C++11 variadic std::function parameter

c++ c++11 templates variadic-templates std-function

23,900

Solution 1

It looks like you want to use overloading

template<typename R, typename ...A>
void test(R f(A...))
{
    test(std::function<R(A...)>(f));
}

This simple implementation will accept most if not all the functions you will try to pass. Exotic functions will be rejected (like void(int...)). More work will give you more genericity.

Solution 2

std::function implements the Callable interface, i.e. it looks like a function, but that doesn't mean you should require callable objects to be std::functions.

template< typename F > // accept any type
void test(F const &f) {
    typedef std::result_of< F( args ) >::type R; // inspect with traits queries
}

Duck typing is the best policy in template metaprogramming. When accepting a template argument, be unspecific and just let the client implement the interface.

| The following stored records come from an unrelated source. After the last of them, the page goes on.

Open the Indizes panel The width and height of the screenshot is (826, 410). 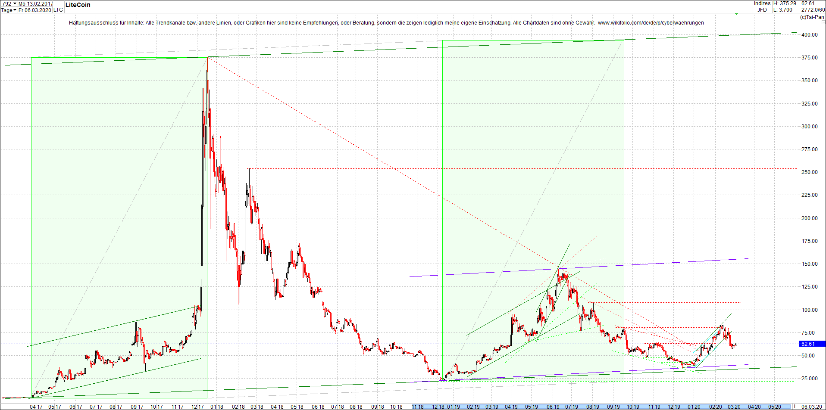[x=762, y=3]
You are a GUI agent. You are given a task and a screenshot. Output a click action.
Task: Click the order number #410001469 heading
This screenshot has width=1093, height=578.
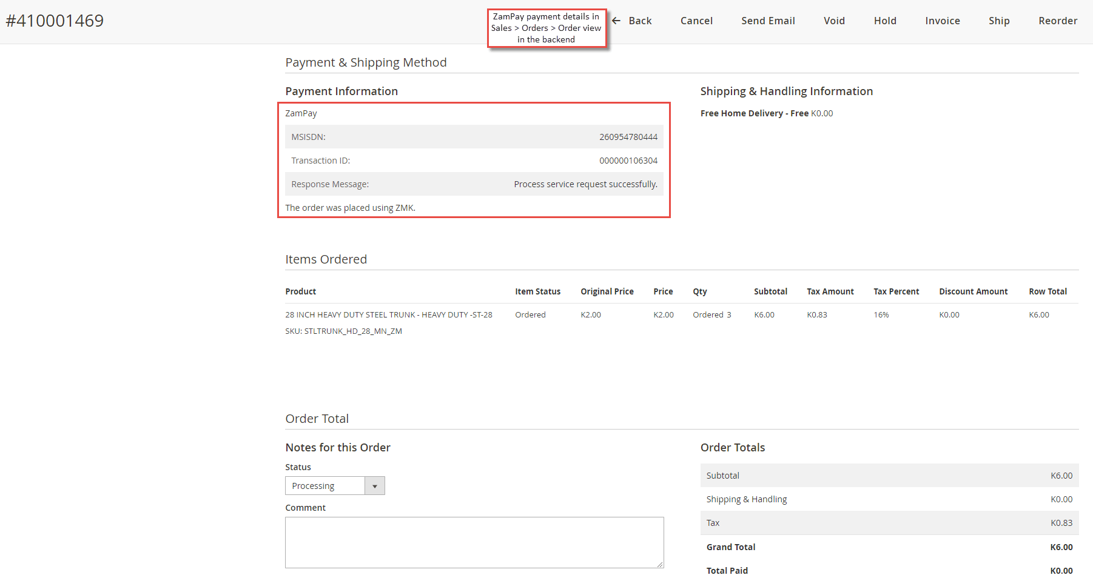(55, 21)
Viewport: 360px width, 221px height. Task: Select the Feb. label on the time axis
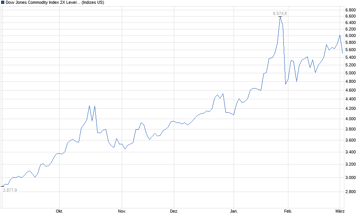288,211
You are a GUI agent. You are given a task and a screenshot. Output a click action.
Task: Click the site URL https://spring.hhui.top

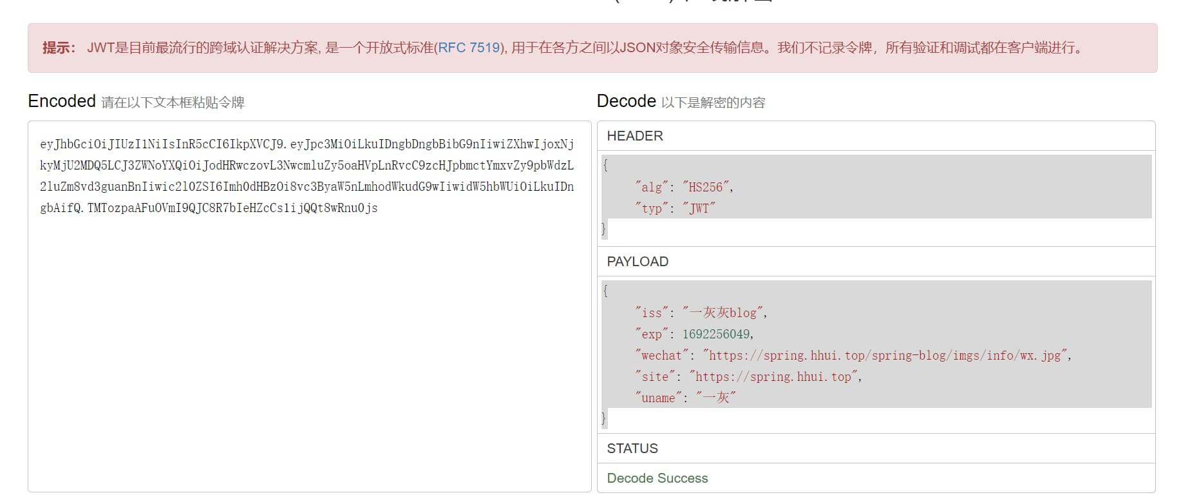(773, 376)
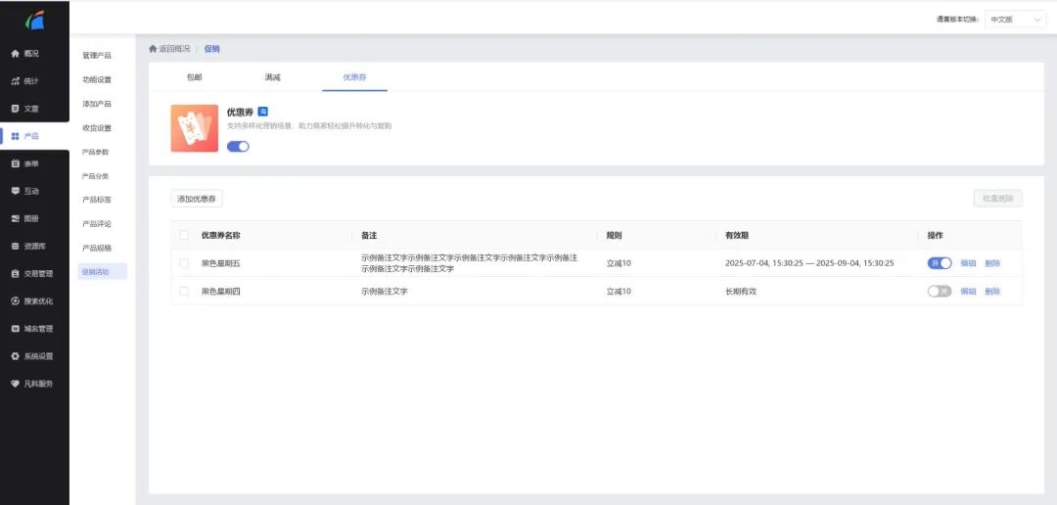Image resolution: width=1057 pixels, height=505 pixels.
Task: Open 统计 statistics from the sidebar
Action: 16,81
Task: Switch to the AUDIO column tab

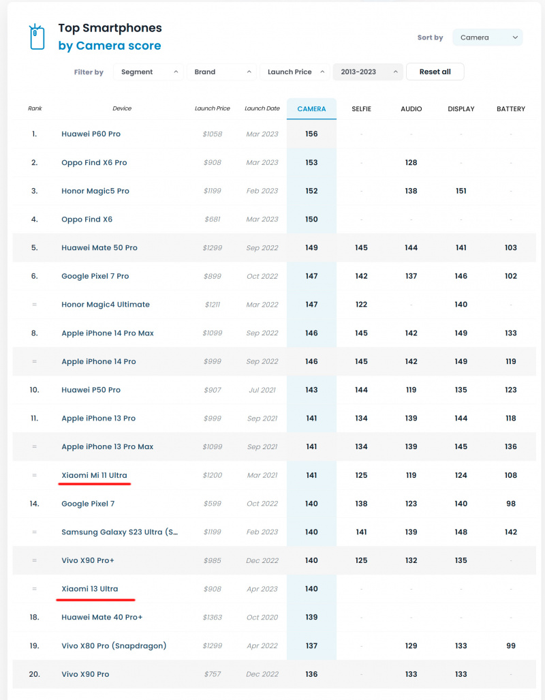Action: 411,109
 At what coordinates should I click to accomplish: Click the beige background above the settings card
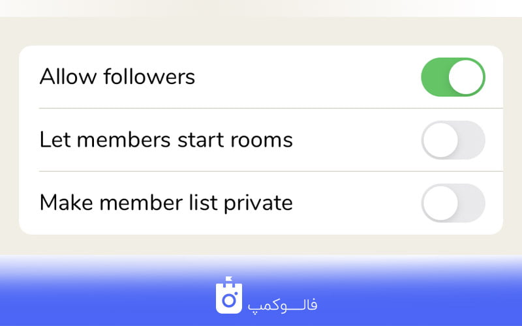[x=261, y=31]
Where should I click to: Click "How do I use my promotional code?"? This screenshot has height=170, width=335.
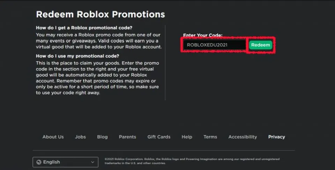click(x=77, y=56)
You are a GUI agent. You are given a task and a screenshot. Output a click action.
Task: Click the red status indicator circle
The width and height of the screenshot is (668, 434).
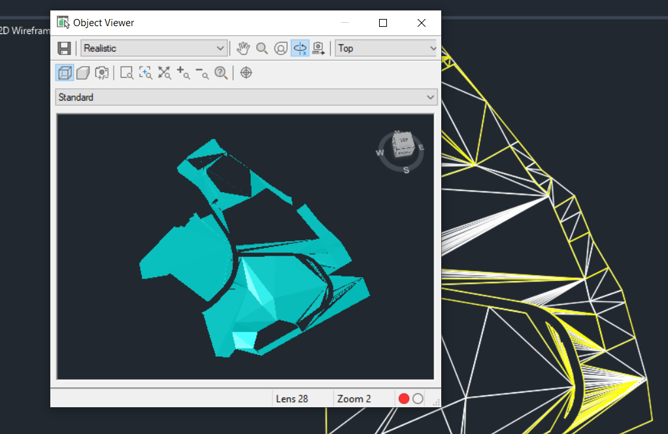[x=405, y=398]
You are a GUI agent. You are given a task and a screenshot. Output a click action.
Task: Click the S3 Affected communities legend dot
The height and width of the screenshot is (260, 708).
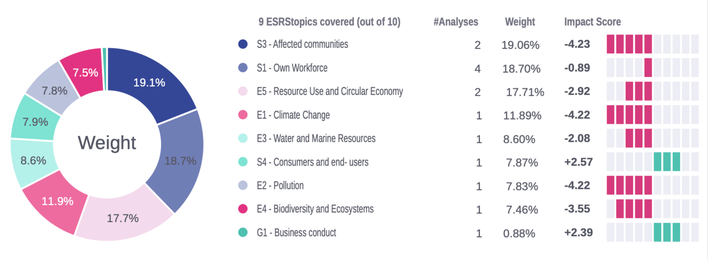pyautogui.click(x=243, y=44)
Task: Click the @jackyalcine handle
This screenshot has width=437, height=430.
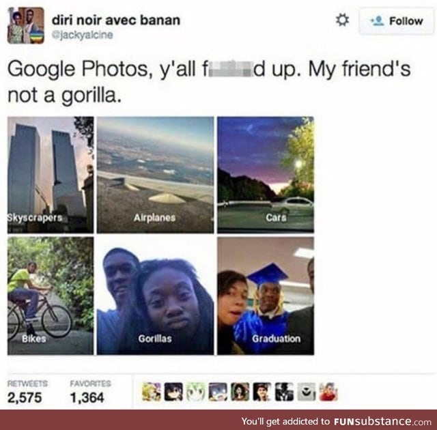Action: click(x=83, y=35)
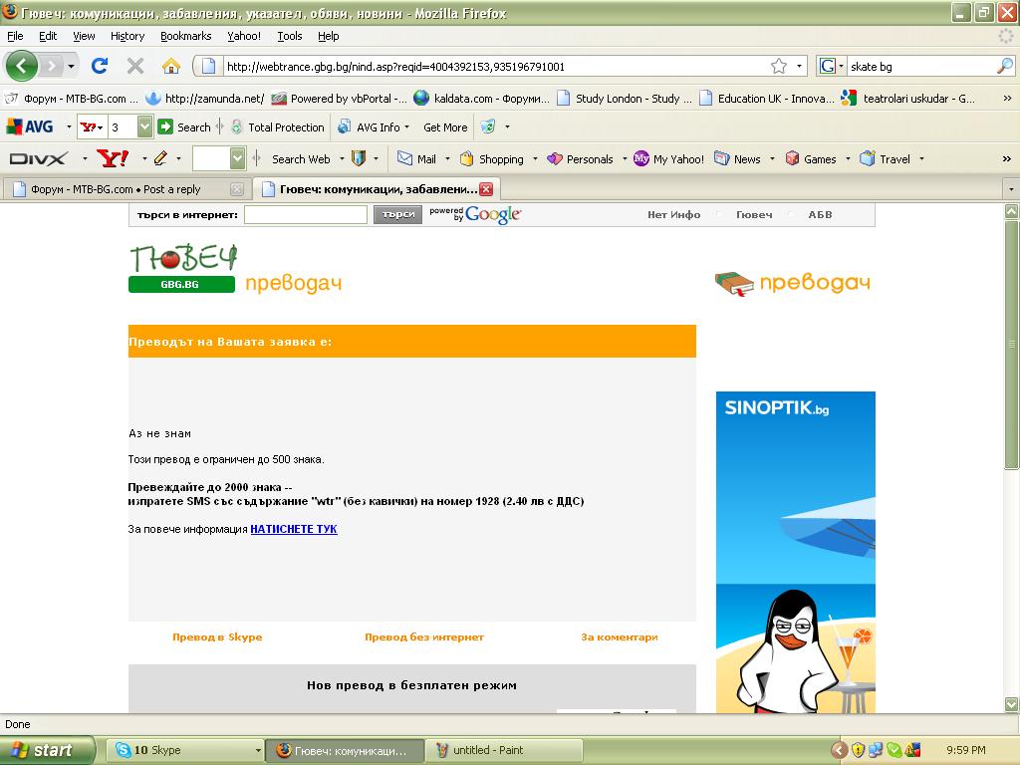Open Yahoo Mail from the toolbar
The height and width of the screenshot is (765, 1020).
click(416, 158)
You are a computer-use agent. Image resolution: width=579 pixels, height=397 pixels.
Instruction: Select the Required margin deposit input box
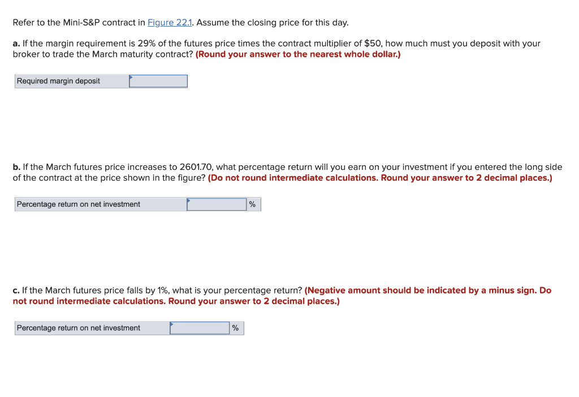point(158,81)
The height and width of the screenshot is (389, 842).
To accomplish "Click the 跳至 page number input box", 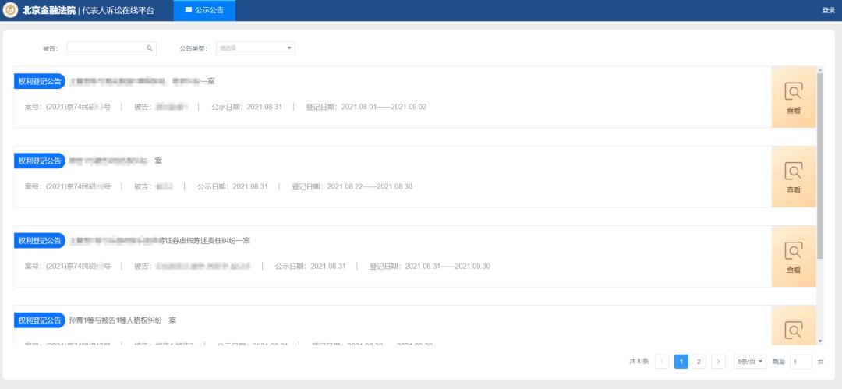I will tap(801, 362).
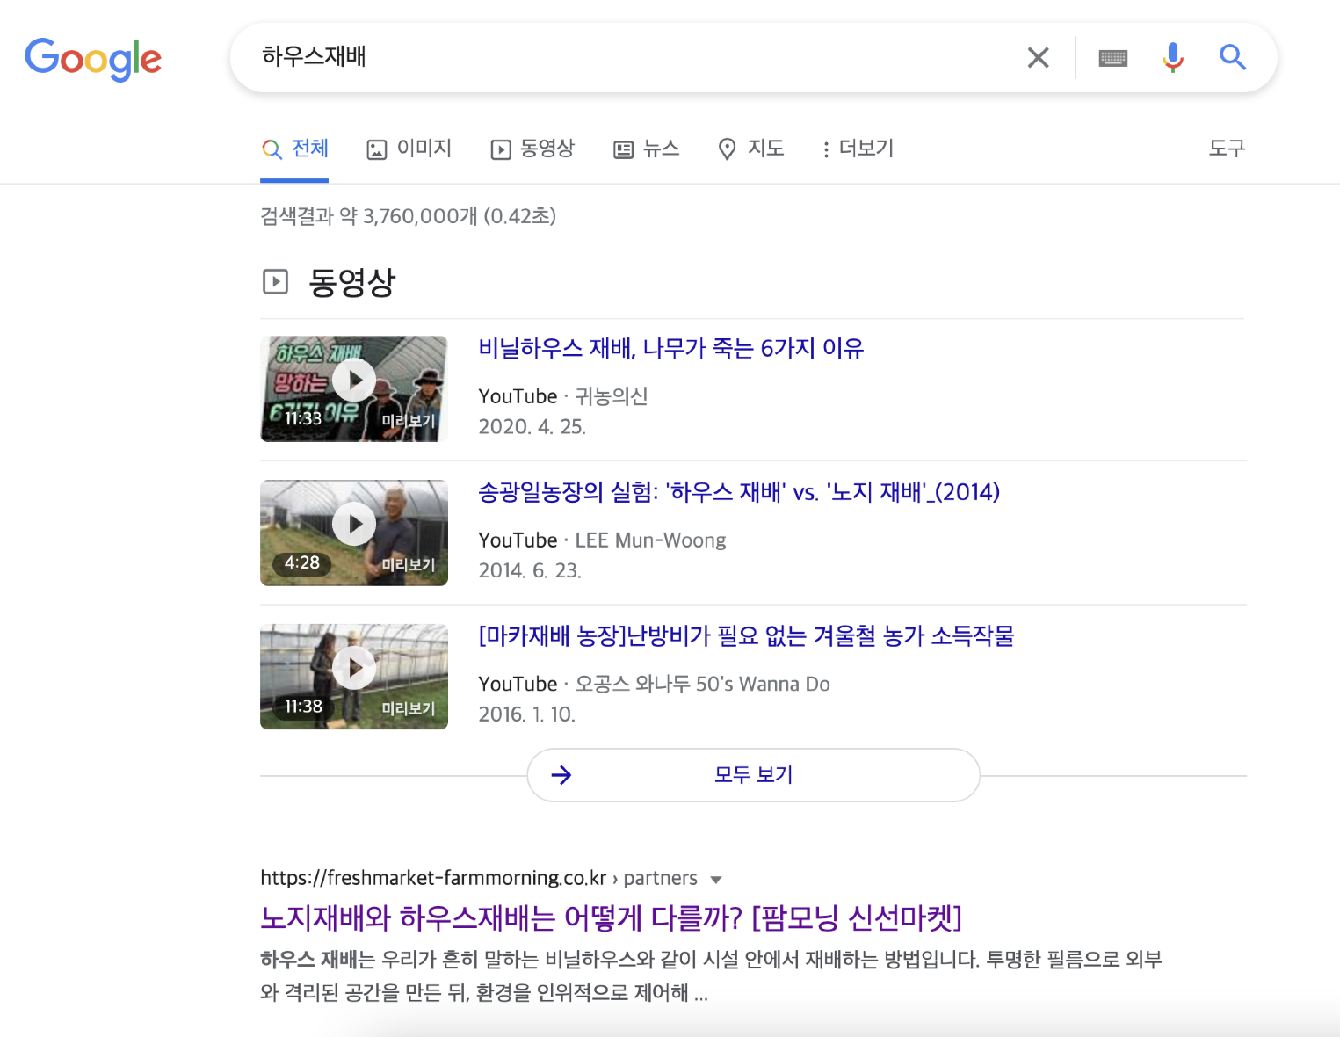Select the 전체 tab
Image resolution: width=1340 pixels, height=1037 pixels.
click(x=295, y=149)
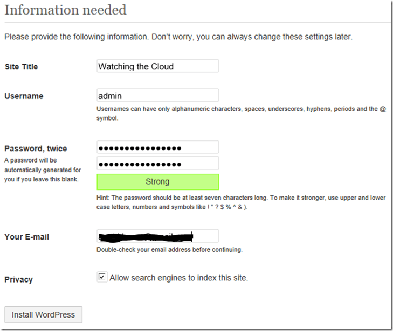
Task: Uncheck the search engine indexing checkbox
Action: click(x=102, y=277)
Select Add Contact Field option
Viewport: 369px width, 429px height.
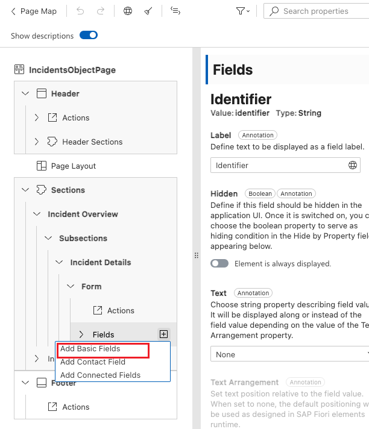tap(93, 362)
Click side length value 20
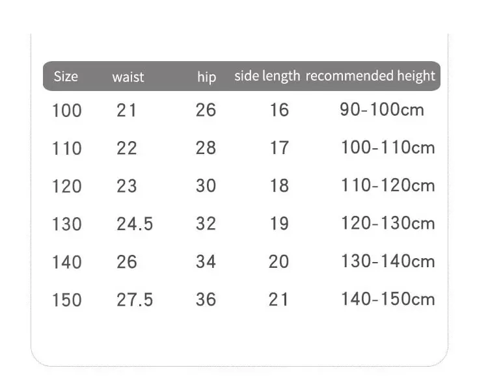This screenshot has height=381, width=488. (x=278, y=261)

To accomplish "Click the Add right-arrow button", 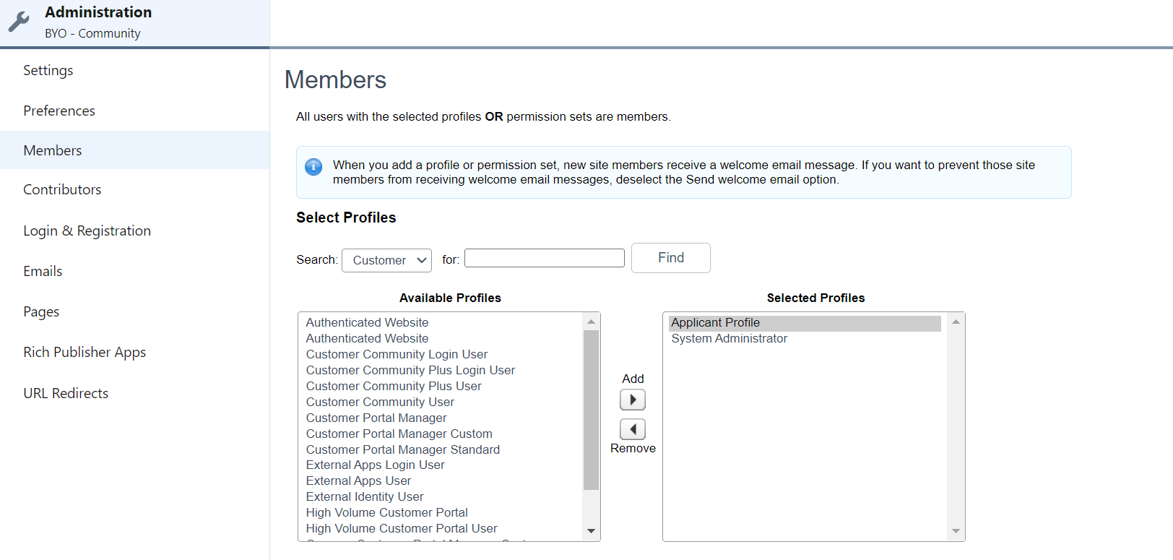I will pyautogui.click(x=633, y=400).

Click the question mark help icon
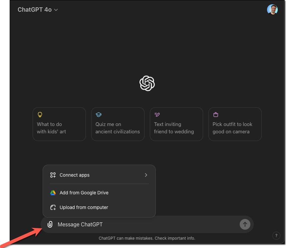tap(276, 235)
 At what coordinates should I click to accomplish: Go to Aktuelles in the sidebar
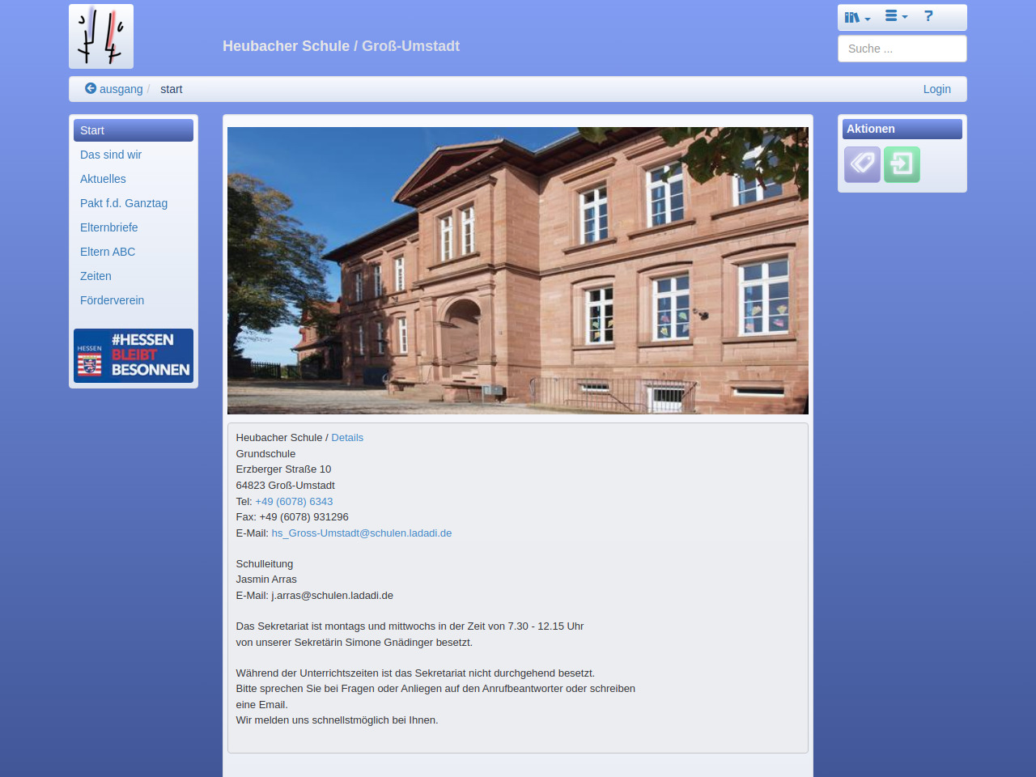103,179
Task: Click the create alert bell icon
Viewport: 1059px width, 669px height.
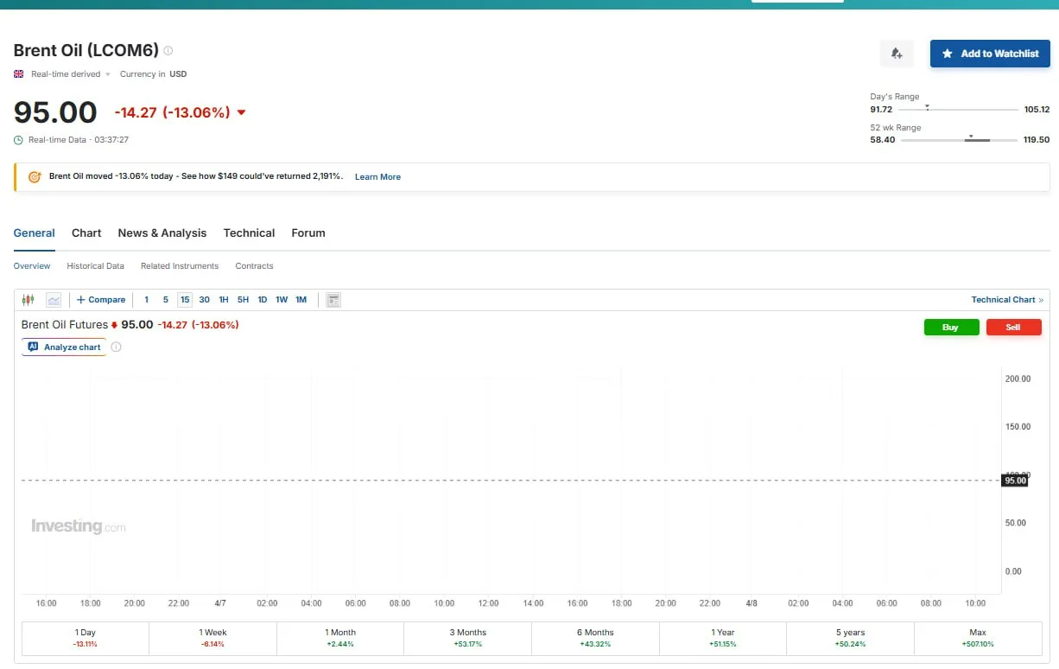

If you really need a std::function for example to re-target the variable or something crazy like that, and you know the input is a raw function pointer, you can decompose a raw function pointer type and reconsitute it into a std::function.

template< typename R, typename ... A >
void test( R (*f)( A ... ) ) {
    std::function< R( A ... ) > internal( f );
}

Now the user can't pass a std::function because that has been encapsulated within the function. You could keep your existing code as another overload and just delegate to that, but be careful to keep interfaces simple.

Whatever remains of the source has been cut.